**Item coordinate data**:
§ §

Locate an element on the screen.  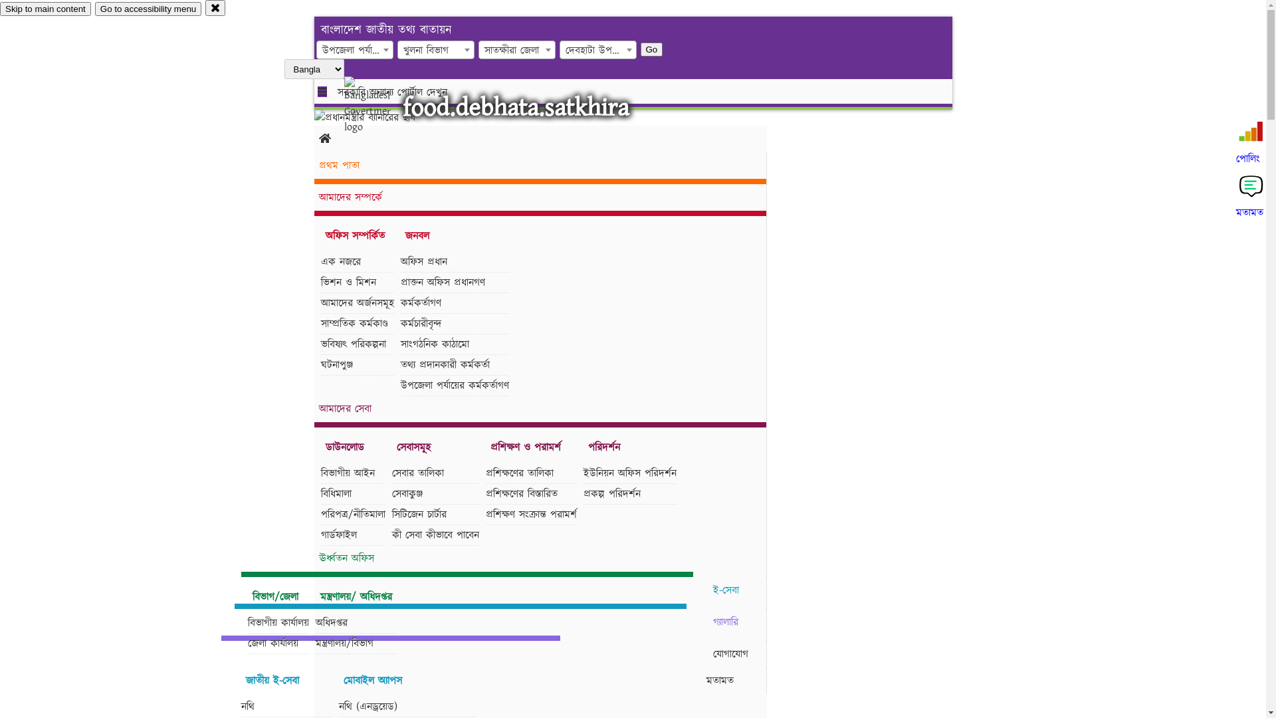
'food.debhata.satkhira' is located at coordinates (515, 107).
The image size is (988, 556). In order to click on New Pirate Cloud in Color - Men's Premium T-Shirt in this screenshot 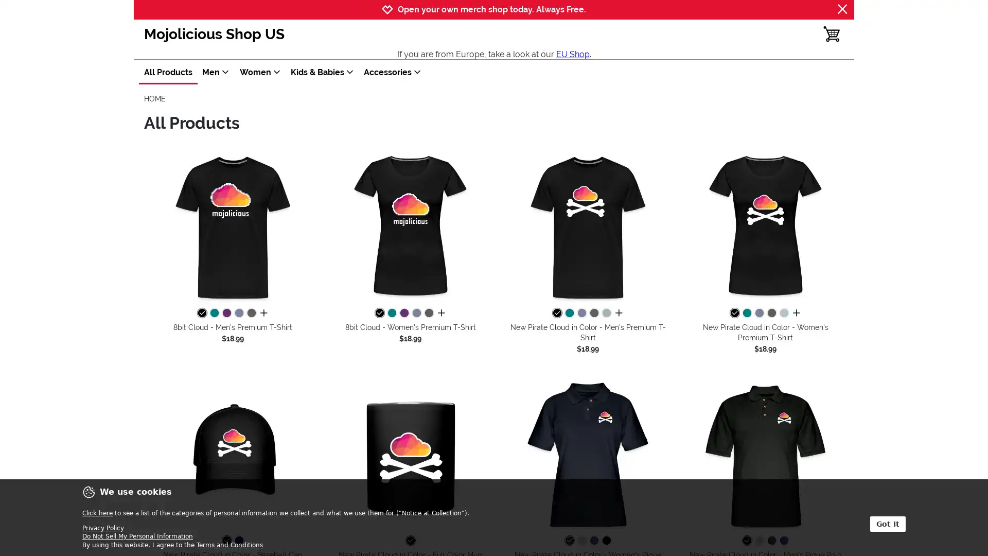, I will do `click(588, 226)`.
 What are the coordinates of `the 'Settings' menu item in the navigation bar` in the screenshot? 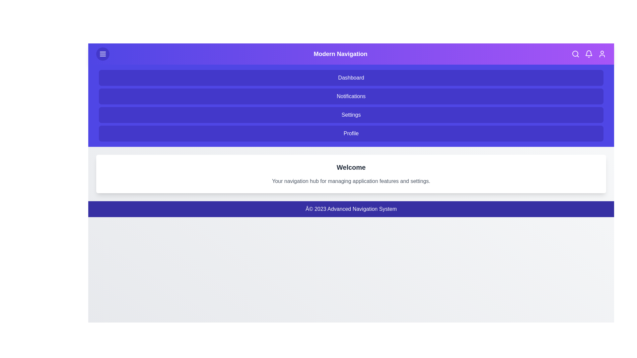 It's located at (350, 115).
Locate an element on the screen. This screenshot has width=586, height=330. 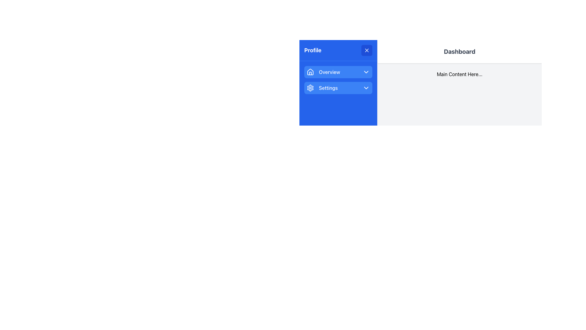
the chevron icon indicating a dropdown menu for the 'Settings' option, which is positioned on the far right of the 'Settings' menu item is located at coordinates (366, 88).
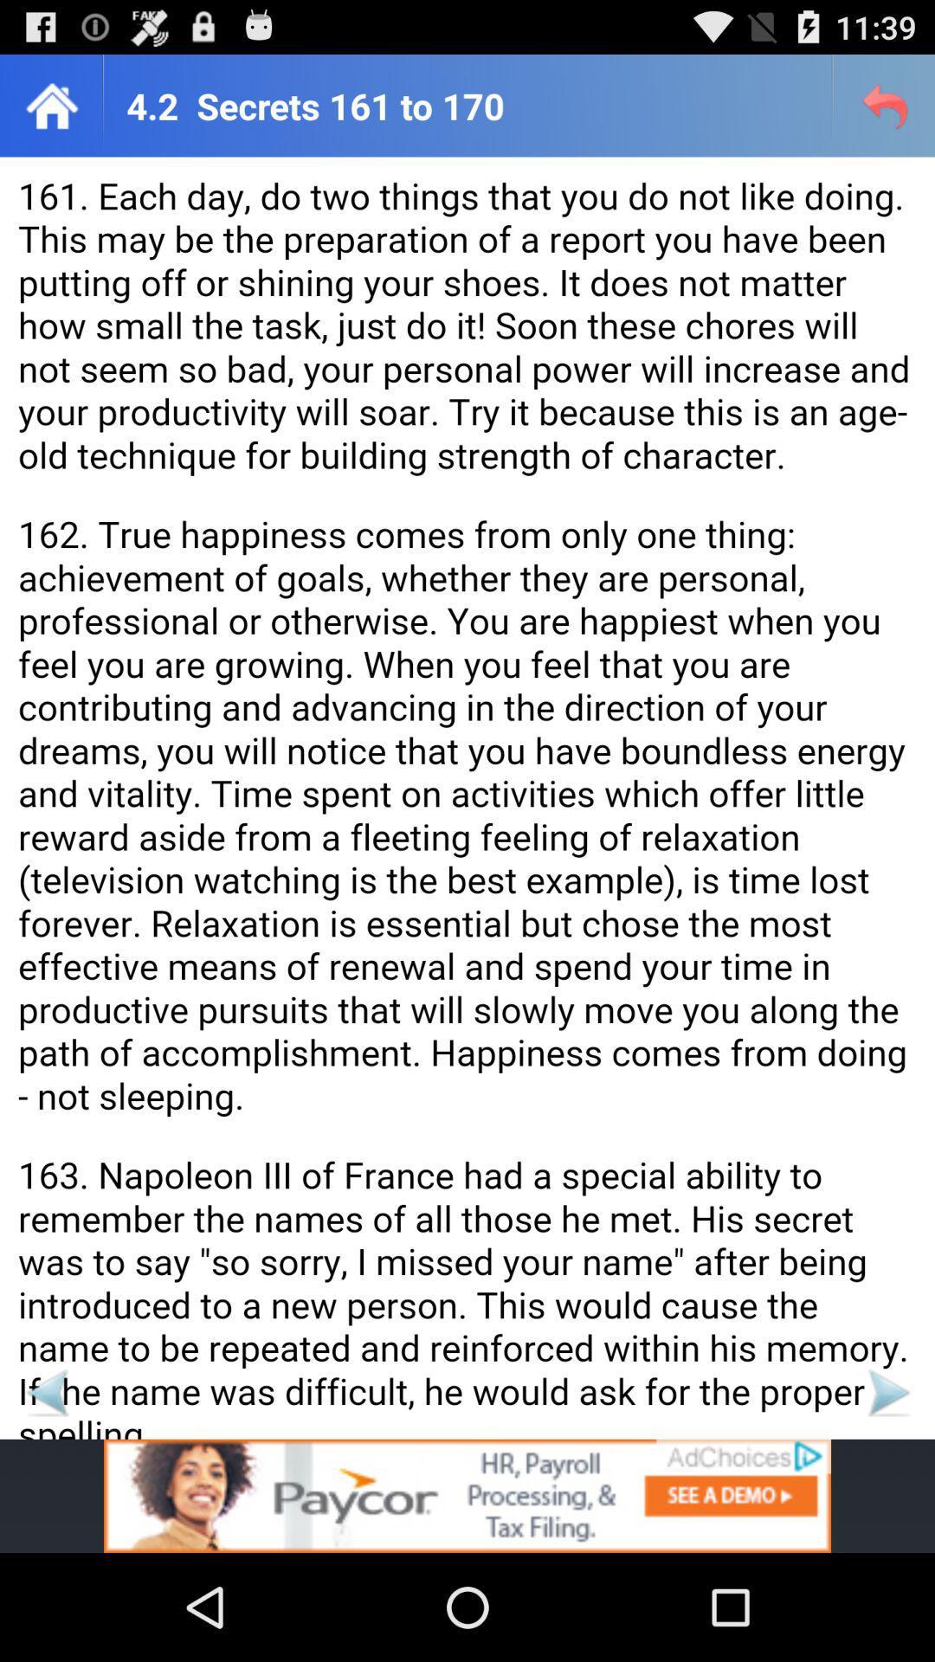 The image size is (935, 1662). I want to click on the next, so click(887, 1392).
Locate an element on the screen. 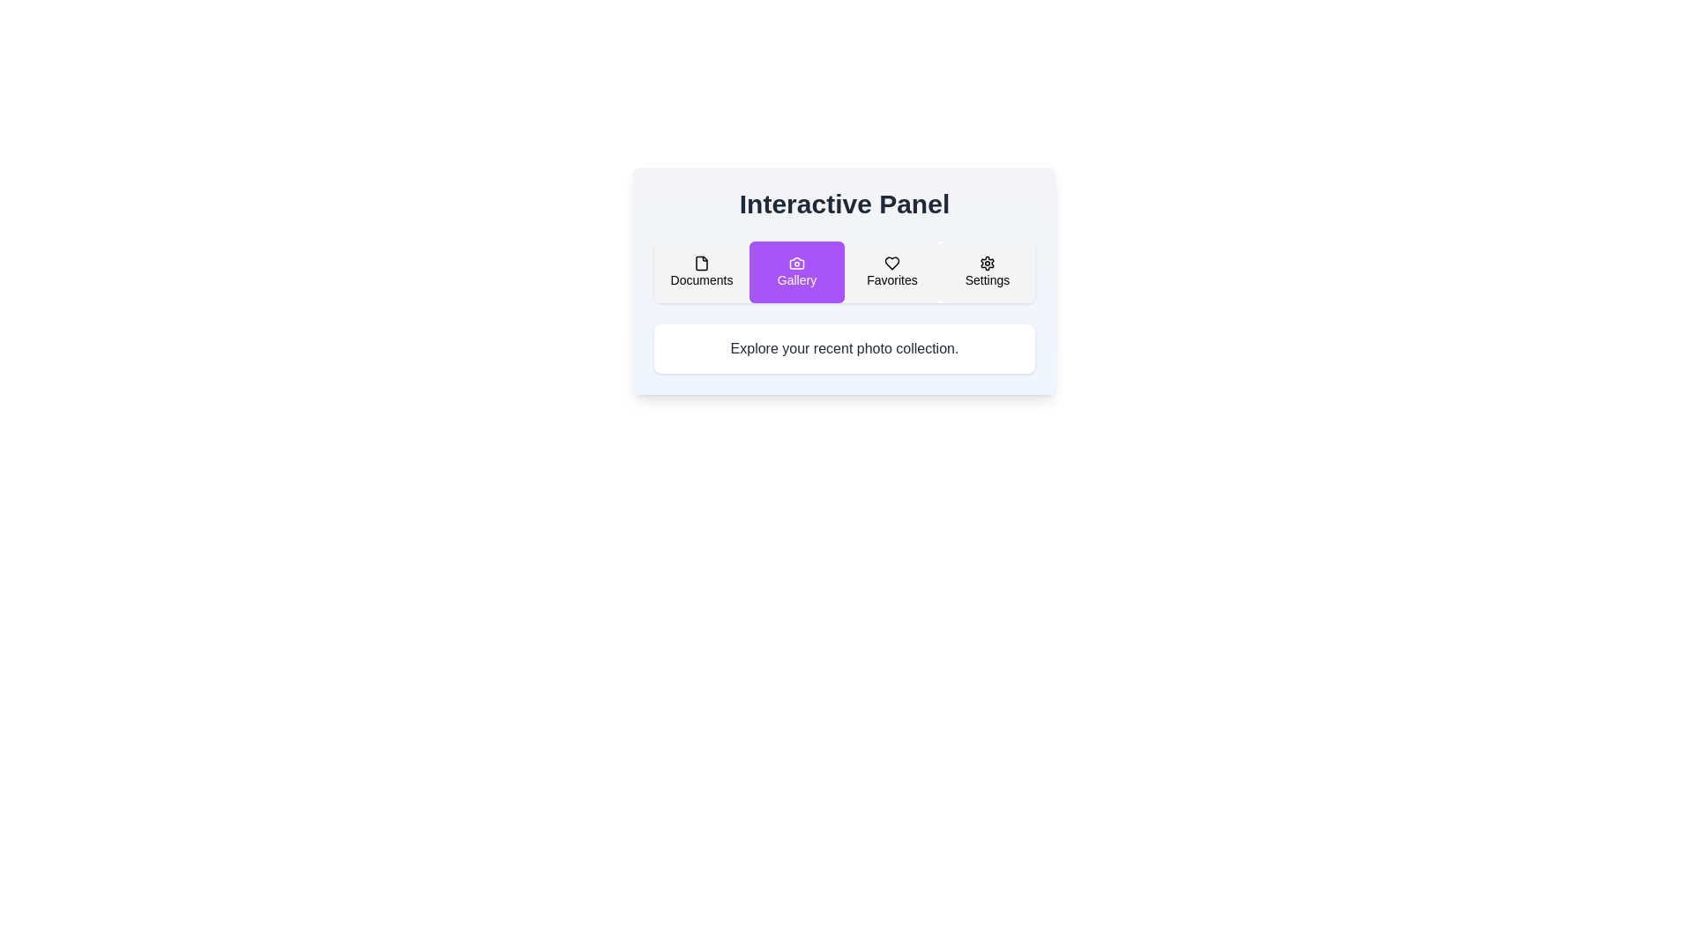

§ §

**Goal**: Please extract the entries from the line containing "Locate an element on the screen. This" through the end of the entries, with both ends included. Leave the pictures out of your answer.

**Output for this task**:
Locate an element on the screen. This screenshot has width=586, height=330. 
the chevron icon indicating a dropdown menu for the 'Settings' option, which is positioned on the far right of the 'Settings' menu item is located at coordinates (366, 88).
 The image size is (935, 1662). I want to click on the next, so click(887, 1392).
Locate an element on the screen. 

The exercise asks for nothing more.